Monday, June 18, 2012
Review: "Rock of Ages"
Based on the broadway smash hit, Rock of Ages is that all-too familiar story about a small town girl with dreams of making it in the big city. Sherrie (Julianne Hough) leaves Oklahoma for Hollywood where she meets Drew (Diego Boneta), an aspiring singer working at the biggest club on the Sunset Strip, where the legendary rock group, Arsenal, is ready to light up the stage for one final show.
It's hard to believe that in 1987, the year the story takes place, moral crusaders would still be trying to put an end to the "evil of rock 'n roll" -- especially since gangster rap was getting big at this time -- but the mayor's wife (Catherine Zeta-Jones) wants to clean up the streets and shut down the club. Her protesting seems much more appropriate for a 1950's era story, rather than this nostalgic look at the late 1980's hair band era, but she is also driven by a personal vendetta against Arsenal's front-man, Stacee Jaxx (Tom Cruise).
The club's owner (Alec Baldwin) and manager (Russell Brand) are depending on the big show to help rescue their business from looming debt, but Jaxx's manager (Paul Giamatti) is hard at work screwing them out of the take. If Zeta-Jones' character represents the puritanical opposition towards the rock 'n roll lifestyle, Giamatti's character is definitely the opportunistic devil inside. He's pulling triple duty by screwing the club, leeching off of Stacee, and trying to lure Drew into selling his soul for a chance at fame.
The musical numbers are supposed to be the highlight of a movie like this, but while numerous, the retooled versions of classic eighties hits from Poison, Def Leppard, Journey, Foreigner, and Twisted Sister among others, have lost their original punch. Also, the Glee-style mash-ups -- where two songs are sung together -- only work well once, as Zeta-Jones belts out "We're Not Gonna Take It" against Russell Brand's rendition of "We Built This City."

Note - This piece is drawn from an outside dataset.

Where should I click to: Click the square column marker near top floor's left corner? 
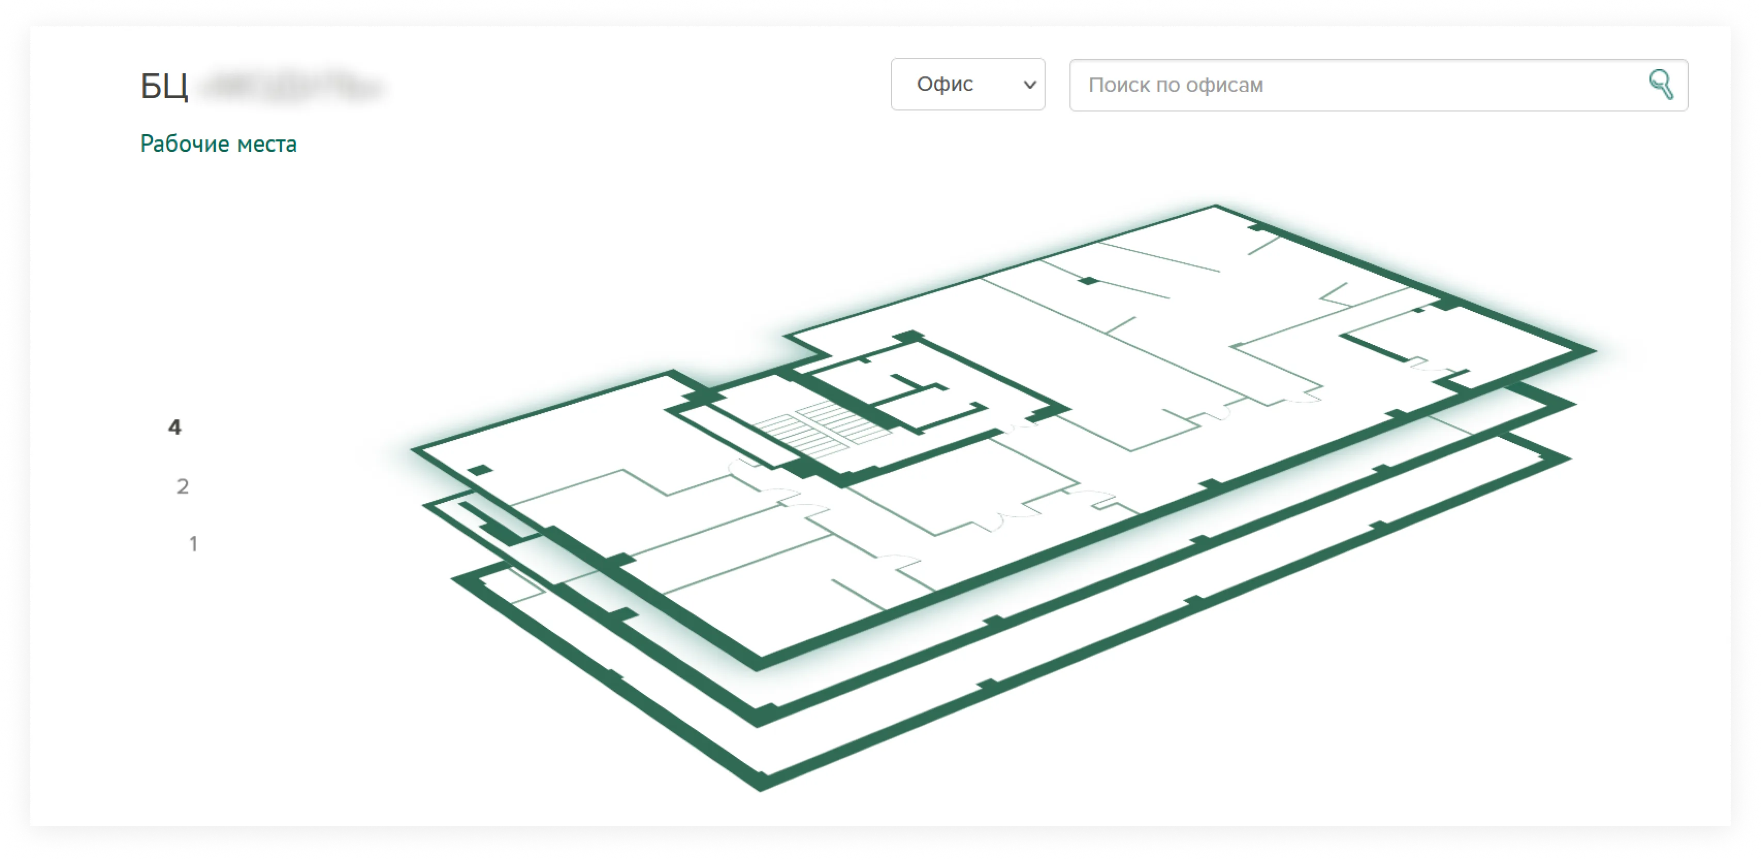[480, 470]
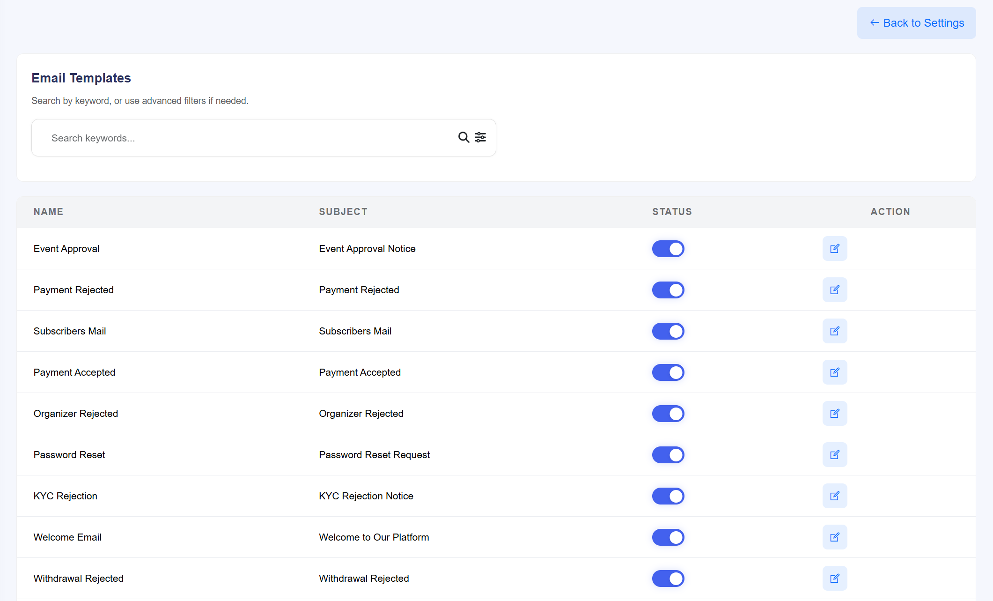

Lackluster musical numbers aside, the film's real failing is not developing the romance between Sherrie and Drew enough. Hough and Boneta are fine performers, but their story is thin, and stretched out "like butter over too much bread." You may be rooting against Giamatti's or Zeta-Jones' characters, but you're never pulling for the young couple to be together, the way you do for Danny and Sandy in Grease, for example.
The best scenes in the film belong to Cruise, who is electric as Stacee Jaxx. Looking back at that famous scene in Risky Business, where he dances in his underwear, it may have only been a matter of time before Cruise ended up in a musical. His version of a burnt-out rocker past his prime, finally having some truth thrown in his face by a young Rolling Stone reporter (Malin Ackerman), is the reason to see the film (if you see it at all). It's a character type that Cruise has never played, and he seems to have a lot of fun in these smaller roles (remember Magnolia and Tropic Thunder?). There's an intensity to his scenes with Ackerman that the rest of the film never manages to duplicate.
Musicals are few and far between these days, so it would be easy to get swept up in the nostalgia of Rock of Ages, but the film favors jamming in a few too many songs, and taking a less-is-more approach to the story. The experience is comparable to watching a well-meaning cover band . . . the notes are in the right place and the words are in the right order, but it just feels a bit lacking.